Taking the line with "The width and height of the screenshot is (1078, 687)." as the first and the line with "Task: Click the VALUE" as the last, set down exactly every line in that range from the entries below, and no more.

####################

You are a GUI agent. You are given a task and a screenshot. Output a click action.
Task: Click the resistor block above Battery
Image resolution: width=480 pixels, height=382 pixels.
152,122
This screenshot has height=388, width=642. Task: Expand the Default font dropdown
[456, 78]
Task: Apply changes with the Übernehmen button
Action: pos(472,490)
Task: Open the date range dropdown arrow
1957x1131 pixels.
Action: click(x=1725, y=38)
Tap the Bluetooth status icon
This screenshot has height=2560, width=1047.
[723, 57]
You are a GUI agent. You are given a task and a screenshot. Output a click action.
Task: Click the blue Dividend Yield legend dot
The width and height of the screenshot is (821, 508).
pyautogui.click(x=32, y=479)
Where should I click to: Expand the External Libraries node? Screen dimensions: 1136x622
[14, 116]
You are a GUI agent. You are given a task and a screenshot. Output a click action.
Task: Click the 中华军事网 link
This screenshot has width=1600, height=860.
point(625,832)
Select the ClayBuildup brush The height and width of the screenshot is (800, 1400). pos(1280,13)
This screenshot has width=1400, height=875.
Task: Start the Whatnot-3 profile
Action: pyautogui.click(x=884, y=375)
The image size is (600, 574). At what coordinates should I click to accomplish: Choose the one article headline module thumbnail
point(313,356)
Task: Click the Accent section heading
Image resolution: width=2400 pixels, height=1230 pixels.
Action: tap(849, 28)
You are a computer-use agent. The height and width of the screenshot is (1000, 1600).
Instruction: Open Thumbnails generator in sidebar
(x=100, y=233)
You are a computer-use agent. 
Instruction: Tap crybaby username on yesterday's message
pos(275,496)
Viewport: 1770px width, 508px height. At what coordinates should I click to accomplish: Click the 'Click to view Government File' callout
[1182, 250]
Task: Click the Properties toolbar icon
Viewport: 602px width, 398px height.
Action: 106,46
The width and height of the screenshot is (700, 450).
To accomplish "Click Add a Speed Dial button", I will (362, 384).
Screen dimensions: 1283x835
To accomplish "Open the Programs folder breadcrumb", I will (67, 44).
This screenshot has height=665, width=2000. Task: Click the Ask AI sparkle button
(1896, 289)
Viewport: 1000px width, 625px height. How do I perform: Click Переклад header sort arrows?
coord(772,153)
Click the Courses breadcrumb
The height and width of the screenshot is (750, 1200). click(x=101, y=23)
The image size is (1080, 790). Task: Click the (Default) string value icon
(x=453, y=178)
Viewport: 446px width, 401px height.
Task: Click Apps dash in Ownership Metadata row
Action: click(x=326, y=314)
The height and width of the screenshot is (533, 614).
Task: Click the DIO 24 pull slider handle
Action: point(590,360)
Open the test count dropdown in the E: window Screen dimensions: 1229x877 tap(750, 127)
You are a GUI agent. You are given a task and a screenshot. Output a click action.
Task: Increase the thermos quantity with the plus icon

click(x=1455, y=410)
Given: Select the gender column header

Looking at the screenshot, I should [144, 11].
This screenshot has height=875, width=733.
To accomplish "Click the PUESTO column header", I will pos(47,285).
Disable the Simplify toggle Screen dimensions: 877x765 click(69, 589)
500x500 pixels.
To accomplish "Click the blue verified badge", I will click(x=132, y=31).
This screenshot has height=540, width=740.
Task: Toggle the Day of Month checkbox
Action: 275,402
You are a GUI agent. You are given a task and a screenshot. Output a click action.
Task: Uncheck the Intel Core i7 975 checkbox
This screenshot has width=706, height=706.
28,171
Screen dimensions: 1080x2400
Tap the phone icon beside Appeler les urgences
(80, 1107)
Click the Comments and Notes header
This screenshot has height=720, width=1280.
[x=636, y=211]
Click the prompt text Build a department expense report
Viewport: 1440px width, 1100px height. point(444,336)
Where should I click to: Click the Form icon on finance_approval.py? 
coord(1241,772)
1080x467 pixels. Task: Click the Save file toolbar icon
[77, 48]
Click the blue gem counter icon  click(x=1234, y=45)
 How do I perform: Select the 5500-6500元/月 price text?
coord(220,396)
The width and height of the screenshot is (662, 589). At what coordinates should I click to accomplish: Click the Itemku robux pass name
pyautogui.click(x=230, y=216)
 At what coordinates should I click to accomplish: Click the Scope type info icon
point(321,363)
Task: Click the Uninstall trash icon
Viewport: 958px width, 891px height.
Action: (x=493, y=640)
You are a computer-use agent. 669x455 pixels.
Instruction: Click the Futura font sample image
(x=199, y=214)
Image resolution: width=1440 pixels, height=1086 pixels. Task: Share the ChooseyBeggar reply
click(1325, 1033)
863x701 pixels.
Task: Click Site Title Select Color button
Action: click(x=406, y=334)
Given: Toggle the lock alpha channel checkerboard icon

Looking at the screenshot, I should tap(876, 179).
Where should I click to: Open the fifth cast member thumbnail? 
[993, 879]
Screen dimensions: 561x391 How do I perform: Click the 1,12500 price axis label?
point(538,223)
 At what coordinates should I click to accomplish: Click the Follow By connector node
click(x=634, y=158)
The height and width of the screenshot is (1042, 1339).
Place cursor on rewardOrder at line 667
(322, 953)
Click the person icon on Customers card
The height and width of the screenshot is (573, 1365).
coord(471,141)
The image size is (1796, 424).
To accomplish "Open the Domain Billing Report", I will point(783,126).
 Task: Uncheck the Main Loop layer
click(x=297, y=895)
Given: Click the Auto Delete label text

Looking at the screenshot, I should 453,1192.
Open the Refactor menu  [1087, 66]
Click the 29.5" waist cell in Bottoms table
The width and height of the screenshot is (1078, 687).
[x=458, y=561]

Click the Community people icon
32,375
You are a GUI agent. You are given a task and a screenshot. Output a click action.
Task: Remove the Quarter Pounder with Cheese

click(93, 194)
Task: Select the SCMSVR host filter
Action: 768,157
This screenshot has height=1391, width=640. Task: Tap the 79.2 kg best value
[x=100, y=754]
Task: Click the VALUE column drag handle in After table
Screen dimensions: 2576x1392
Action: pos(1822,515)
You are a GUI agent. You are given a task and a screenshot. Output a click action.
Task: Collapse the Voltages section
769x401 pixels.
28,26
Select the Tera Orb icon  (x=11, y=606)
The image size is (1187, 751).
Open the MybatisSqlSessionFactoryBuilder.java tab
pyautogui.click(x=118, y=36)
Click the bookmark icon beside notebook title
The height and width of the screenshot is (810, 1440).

####################

■ **Your solution**
The width and height of the screenshot is (1078, 687).
[x=458, y=561]

Click the Community people icon
32,375
You are a GUI agent. You are given a task and a screenshot. Output a click action.
Task: Remove the Quarter Pounder with Cheese

click(93, 194)
Task: Select the SCMSVR host filter
Action: 768,157
This screenshot has height=1391, width=640. Task: Tap the 79.2 kg best value
[x=100, y=754]
Task: Click the VALUE column drag handle in After table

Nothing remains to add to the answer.